# Russian Bees Population



## crofter (May 5, 2011)

How are your brood patterns? Is there being infill laying of different age / stage of brood. I am thinking the possibility that there may be a lot of hygenic cell clearing going on in the presence of varroa or EFB and preventing colony population growth.

I had a somewhat similar situation caused by varroa and thought it should not have been a problem in first year bees reputably mite resistant.


----------



## grantsbees (May 9, 2016)

That's an interesting thought, Frank. How did it turn out for you?

I need to do a full inspection soon for the brood pattern. I'm overdue. What really boggles my mind is how much foraging is going on and how it's almost all nectar and barely any pollen.


----------



## crofter (May 5, 2011)

Those bees of mine are a mix of whatever Tibor Szabo raises. Quite hygenic. Once I got over denial and did closer checks I saw it was a mite issue. The first thing I got my hands on was Hopguard strips and in a couple of weeks that colony started gaining ground and much less cell uncapping. She turned out to be a good queen

If you see large solid areas of eggs that turn into scattered open brood then shotgun cappings with empty cells relaid you should be able to get a handle on which part of the equation is at fault. There is a general formula of one unit eggs to nearly two units of open brood, to three units of capped ;math based on time in each stage in build up mode if everything is normal.

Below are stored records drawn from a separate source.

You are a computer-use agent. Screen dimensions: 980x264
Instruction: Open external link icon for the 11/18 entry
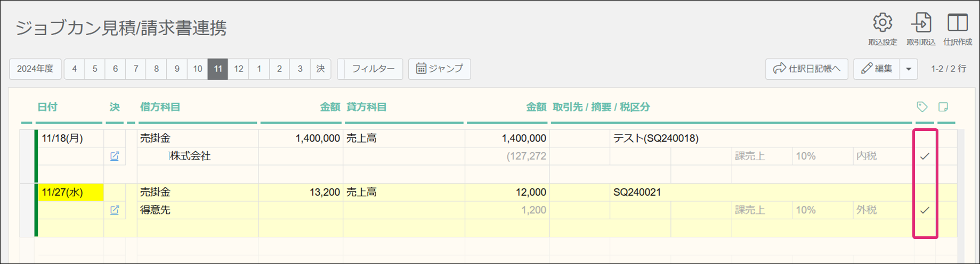pos(115,156)
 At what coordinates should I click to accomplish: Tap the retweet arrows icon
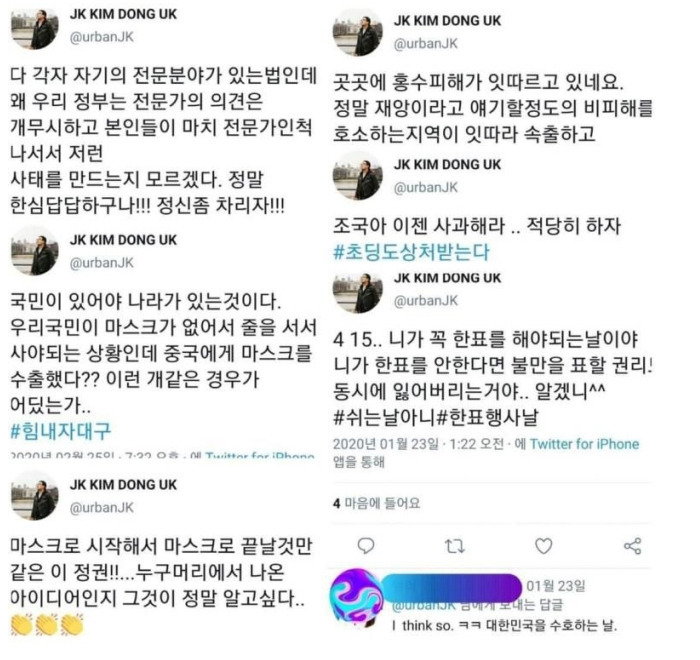(x=454, y=546)
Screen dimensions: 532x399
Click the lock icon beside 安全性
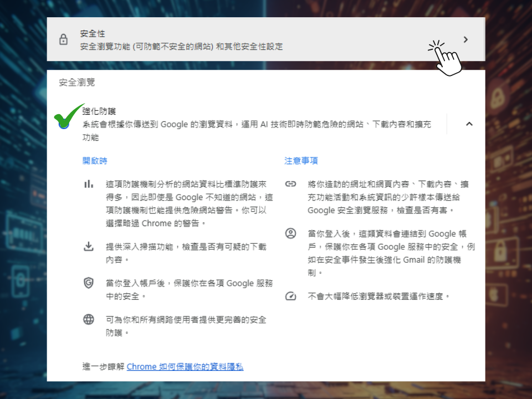point(63,40)
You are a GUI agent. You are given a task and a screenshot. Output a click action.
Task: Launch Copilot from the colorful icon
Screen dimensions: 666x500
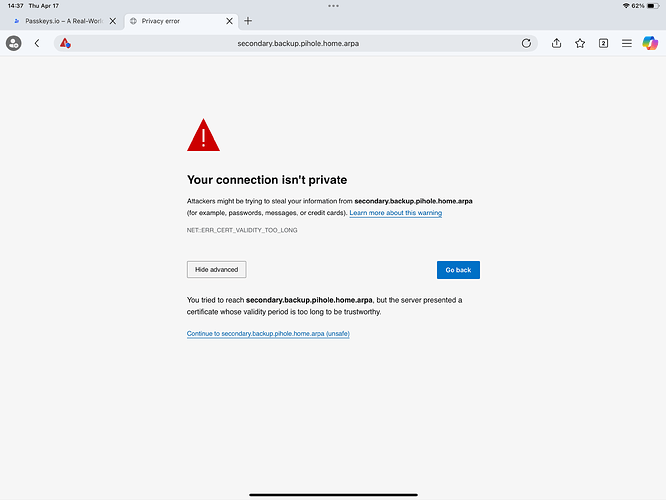pyautogui.click(x=650, y=43)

You will know after you do an inspection whether they look short of stored pollen: If the queen is slow laying, the workers may be ahead on pollen and concentrating on nectar. I often find myself getting inspiration about a puzzle and having to go back later to check it out. Think better without a face full of bees I guess.


----------



## grantsbees (May 9, 2016)

Fascinating. And seeing as how this is the TF forum, what would be the "TF" response to this issue? Just let the bees deal with the mites and forget about honey this year?


----------



## Fusion_power (Jan 14, 2005)

> one unit eggs to nearly two units of open brood, to three units of capped


 egg 3 days, larva 6 days, pupa 12 days. The ratio is 1:2:4, not 1:2:3.

First find out what is causing the bees to fail to build up, then decide how to address it. Caution that in a heavy flow, bees will neglect the brood and focus on collecting nectar.


----------



## grantsbees (May 9, 2016)

Fusion_power said:


> Caution that in a heavy flow, bees will neglect the brood and focus on collecting nectar.


Is that right? Is that true more for Russians than Italians?


----------



## Fusion_power (Jan 14, 2005)

All bees I've ever kept would neglect brood in favor of foraging in a heavy flow. The only time they don't is when the foraging population is out of balance with the nurse bee population. If a hive is moved from its location so that the foragers are no longer in the hive, the remaining nurse bees will then tend brood until the foraging population builds up again in a week or two. This has consequences on the amount of honey collected so is not something a beekeeper would normally do. It is a useful method for queen breeders because they are not producing honey and they need the nurse bees to take care of queen cells.


----------



## crofter (May 5, 2011)

grantsbees said:


> Fascinating. And seeing as how this is the TF forum, what would be the "TF" response to this issue? Just let the bees deal with the mites and forget about honey this year?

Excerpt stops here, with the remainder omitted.